TASK >> Reproduce the lines below verbatim, from the very first one through the line containing "This screenshot has width=868, height=225.", both included.
[Start]
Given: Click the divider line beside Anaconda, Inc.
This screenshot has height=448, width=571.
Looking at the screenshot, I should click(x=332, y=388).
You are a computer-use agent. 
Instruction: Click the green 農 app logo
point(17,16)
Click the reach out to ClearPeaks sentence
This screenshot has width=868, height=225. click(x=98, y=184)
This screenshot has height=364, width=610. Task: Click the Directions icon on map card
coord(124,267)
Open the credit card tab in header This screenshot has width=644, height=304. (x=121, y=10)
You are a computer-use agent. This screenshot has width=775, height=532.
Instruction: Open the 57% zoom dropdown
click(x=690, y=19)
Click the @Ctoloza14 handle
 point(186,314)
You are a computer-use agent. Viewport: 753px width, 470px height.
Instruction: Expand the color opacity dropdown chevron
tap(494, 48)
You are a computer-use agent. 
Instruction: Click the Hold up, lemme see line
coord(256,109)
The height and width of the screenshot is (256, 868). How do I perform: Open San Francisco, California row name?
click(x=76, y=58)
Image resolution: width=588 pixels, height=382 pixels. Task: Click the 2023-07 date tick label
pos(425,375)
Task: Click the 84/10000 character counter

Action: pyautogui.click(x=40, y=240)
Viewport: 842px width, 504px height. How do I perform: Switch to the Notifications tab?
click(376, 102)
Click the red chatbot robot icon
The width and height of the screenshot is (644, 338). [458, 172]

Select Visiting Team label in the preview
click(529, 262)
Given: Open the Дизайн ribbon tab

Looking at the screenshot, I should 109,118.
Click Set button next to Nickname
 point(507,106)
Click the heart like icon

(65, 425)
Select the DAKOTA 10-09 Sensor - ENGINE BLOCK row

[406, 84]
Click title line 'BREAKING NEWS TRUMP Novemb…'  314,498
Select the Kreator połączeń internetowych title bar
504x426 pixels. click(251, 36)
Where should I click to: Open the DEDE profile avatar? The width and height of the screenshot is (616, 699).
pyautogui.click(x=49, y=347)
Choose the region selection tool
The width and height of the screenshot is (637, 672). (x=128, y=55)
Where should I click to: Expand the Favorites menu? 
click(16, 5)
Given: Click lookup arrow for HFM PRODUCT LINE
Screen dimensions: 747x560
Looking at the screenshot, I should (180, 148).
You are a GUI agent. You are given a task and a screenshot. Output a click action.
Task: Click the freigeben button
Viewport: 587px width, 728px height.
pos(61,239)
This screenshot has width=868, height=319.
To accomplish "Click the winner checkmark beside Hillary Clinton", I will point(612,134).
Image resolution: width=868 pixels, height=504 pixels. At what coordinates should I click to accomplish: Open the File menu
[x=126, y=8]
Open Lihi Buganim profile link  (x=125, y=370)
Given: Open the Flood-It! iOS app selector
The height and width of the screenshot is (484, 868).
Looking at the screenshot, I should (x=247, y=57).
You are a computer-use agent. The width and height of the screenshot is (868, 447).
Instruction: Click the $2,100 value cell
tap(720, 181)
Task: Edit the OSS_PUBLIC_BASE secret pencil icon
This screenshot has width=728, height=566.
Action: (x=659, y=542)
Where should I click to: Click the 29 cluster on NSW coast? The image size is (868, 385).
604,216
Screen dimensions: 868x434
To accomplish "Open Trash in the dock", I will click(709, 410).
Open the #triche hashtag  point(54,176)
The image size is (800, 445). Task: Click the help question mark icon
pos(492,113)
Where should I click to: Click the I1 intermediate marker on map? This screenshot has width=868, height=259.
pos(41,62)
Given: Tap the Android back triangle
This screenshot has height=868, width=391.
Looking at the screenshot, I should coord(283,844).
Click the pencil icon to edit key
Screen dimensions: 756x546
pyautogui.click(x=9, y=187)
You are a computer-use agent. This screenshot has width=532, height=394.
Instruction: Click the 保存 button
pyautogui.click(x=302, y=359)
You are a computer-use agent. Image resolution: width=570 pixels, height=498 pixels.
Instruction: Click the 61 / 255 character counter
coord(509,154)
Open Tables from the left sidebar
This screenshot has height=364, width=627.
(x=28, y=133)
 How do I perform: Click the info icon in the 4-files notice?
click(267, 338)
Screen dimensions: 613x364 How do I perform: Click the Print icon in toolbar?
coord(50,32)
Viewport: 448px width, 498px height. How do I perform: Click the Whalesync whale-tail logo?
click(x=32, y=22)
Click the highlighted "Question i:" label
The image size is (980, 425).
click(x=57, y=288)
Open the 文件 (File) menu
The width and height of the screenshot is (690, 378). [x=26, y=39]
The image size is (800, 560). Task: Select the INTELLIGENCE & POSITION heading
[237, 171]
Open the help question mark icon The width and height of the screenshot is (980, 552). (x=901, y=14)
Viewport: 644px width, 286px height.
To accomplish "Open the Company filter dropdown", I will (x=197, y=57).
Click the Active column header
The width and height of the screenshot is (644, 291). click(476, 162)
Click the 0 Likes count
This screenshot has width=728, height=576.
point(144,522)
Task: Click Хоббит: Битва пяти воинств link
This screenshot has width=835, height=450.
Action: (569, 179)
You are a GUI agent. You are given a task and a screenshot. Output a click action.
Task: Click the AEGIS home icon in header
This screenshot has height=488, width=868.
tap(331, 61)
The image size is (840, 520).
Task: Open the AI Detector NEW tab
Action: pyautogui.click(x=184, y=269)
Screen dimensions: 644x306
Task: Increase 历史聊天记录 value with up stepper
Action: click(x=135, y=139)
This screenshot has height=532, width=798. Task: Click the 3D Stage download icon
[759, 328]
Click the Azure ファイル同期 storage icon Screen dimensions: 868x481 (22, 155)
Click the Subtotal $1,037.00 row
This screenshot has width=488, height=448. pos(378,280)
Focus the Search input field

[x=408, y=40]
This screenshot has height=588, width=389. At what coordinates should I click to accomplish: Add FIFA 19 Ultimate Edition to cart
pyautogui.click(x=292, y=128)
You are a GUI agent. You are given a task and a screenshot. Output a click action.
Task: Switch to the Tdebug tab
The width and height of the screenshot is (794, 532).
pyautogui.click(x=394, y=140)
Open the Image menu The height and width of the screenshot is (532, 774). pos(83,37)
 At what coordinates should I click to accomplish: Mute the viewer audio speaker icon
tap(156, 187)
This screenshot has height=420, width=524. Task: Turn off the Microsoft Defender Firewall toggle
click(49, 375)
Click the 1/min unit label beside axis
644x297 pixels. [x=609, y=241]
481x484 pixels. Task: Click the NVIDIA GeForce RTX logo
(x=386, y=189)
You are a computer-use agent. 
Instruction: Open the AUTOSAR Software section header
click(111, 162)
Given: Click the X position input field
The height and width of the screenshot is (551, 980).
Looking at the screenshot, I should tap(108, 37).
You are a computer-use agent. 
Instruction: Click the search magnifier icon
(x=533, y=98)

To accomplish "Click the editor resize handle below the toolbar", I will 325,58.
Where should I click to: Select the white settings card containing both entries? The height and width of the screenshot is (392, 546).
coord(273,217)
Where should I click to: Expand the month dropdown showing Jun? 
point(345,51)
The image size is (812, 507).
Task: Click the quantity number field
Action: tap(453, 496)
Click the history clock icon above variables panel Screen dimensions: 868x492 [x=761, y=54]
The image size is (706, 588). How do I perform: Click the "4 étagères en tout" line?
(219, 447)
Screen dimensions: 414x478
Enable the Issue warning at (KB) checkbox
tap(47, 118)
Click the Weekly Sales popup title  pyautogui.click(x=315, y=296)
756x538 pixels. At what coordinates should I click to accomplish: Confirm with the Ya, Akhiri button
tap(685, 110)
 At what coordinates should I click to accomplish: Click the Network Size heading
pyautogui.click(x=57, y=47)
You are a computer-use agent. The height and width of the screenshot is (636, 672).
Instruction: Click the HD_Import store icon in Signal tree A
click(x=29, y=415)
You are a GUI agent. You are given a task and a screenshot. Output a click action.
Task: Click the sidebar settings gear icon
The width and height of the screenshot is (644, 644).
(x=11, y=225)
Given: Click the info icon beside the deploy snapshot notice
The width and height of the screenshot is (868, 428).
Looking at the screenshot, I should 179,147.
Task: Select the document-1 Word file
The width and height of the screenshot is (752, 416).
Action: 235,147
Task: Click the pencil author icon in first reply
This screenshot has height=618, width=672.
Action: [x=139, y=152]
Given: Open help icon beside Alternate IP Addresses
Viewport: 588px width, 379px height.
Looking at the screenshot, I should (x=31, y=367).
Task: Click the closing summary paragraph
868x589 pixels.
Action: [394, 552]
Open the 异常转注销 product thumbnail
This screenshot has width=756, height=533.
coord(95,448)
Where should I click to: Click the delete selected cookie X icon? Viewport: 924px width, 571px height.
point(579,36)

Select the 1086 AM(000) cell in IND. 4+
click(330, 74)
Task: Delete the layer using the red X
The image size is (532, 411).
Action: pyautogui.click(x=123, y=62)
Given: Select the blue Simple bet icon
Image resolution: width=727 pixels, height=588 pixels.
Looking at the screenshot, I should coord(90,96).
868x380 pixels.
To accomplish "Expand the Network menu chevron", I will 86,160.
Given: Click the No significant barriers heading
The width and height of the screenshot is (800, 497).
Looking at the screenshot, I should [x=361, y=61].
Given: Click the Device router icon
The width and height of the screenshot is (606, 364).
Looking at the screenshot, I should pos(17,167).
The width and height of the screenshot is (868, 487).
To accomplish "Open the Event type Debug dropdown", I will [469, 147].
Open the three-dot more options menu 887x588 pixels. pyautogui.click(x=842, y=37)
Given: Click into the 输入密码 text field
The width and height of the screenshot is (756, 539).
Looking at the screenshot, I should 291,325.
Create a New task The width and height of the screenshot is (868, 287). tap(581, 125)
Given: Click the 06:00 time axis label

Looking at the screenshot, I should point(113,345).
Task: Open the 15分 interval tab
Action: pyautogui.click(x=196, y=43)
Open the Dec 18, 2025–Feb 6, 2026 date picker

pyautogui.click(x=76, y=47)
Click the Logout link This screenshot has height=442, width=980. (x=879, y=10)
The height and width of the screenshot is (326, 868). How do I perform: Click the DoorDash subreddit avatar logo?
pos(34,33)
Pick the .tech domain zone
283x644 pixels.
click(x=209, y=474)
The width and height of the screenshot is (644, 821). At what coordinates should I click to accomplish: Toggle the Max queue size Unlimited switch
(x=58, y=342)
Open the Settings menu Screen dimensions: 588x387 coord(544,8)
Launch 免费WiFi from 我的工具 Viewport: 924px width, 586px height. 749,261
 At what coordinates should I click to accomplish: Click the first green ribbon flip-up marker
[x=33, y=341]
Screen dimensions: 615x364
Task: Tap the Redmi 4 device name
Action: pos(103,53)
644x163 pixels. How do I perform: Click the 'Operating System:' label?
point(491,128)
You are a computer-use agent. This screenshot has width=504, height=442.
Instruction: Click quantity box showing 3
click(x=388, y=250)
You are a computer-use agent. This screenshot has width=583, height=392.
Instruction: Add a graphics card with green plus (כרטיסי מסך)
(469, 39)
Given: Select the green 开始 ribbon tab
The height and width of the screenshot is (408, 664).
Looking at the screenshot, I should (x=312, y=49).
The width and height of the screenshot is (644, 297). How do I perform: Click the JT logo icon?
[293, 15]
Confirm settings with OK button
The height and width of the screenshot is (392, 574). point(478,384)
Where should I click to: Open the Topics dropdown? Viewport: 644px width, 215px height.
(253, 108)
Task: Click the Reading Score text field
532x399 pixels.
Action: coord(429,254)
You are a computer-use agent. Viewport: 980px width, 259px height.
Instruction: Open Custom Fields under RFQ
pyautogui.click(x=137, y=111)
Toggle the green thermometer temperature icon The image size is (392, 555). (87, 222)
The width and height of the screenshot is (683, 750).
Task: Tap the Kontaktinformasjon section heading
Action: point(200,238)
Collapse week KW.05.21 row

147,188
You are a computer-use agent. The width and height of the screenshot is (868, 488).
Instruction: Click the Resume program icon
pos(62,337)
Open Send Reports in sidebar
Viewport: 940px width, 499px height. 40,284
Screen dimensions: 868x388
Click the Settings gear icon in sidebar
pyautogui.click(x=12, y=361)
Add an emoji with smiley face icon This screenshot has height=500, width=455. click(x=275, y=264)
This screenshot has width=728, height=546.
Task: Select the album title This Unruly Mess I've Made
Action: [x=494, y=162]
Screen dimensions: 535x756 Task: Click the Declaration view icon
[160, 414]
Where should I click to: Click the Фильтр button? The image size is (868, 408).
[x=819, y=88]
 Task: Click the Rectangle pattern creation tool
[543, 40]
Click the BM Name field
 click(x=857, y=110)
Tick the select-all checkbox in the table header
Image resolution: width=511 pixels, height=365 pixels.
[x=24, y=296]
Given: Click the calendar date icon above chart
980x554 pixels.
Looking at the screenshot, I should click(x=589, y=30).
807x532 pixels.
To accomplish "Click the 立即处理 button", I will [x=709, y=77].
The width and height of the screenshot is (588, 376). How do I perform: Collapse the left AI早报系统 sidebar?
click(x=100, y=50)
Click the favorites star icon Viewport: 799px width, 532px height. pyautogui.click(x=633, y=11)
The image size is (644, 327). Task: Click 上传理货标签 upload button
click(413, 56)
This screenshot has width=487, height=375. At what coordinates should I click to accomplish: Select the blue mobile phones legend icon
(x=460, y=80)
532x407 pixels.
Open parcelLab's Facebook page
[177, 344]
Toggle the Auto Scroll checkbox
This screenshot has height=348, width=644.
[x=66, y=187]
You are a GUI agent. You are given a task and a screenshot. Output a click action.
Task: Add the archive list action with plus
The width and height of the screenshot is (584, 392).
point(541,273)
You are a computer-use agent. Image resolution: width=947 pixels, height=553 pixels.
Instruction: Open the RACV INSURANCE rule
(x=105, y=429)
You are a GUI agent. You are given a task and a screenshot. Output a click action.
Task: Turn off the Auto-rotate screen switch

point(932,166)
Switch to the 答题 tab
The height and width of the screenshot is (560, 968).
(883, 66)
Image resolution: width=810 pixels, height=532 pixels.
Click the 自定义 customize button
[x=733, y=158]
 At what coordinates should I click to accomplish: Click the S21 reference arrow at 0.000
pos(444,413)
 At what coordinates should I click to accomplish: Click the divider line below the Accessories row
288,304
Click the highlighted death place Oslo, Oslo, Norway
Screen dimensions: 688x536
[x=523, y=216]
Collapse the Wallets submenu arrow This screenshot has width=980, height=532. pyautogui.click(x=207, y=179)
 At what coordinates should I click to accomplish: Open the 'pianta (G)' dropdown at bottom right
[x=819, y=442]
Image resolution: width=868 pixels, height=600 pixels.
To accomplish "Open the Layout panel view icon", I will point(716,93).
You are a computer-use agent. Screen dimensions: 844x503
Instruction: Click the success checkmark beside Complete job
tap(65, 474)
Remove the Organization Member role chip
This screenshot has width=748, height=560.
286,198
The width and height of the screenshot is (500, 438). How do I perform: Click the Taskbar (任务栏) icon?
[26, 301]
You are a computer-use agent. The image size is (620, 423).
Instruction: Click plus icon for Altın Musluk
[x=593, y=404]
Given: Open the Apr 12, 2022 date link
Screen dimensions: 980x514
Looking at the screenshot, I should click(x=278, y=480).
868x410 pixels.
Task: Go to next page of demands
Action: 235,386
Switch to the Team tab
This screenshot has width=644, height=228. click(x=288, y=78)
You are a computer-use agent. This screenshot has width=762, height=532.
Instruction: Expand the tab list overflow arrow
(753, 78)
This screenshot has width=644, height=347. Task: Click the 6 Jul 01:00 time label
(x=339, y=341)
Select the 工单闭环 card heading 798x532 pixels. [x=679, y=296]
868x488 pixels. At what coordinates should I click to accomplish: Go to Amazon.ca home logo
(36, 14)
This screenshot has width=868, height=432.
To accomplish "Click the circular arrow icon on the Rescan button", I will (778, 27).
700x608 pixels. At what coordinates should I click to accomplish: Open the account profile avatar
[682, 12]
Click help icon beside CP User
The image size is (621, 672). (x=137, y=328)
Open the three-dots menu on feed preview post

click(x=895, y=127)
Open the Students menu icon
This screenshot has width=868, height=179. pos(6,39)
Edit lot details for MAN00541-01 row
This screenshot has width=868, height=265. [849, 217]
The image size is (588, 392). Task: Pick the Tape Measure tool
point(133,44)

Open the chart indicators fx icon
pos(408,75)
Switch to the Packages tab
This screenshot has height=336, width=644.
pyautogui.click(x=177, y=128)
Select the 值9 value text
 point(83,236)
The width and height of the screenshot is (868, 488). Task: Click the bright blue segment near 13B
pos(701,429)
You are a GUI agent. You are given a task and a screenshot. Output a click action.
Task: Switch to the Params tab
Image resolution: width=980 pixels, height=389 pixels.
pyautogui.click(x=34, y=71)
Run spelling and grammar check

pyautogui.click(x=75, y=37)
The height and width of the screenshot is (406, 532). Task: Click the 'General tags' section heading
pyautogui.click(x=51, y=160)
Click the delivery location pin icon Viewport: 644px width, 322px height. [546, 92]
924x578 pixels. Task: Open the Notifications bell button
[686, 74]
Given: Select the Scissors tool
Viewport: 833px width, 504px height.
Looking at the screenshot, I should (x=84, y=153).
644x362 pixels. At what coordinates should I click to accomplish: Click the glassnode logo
[End]
COMPLETED EXERCISE >>
Given: Click the divider line beside Anaconda, Inc.
This screenshot has height=448, width=571.
Looking at the screenshot, I should click(x=332, y=388).
You are a computer-use agent. 
Instruction: Click the green 農 app logo
point(17,16)
Click the reach out to ClearPeaks sentence
This screenshot has width=868, height=225. click(x=98, y=184)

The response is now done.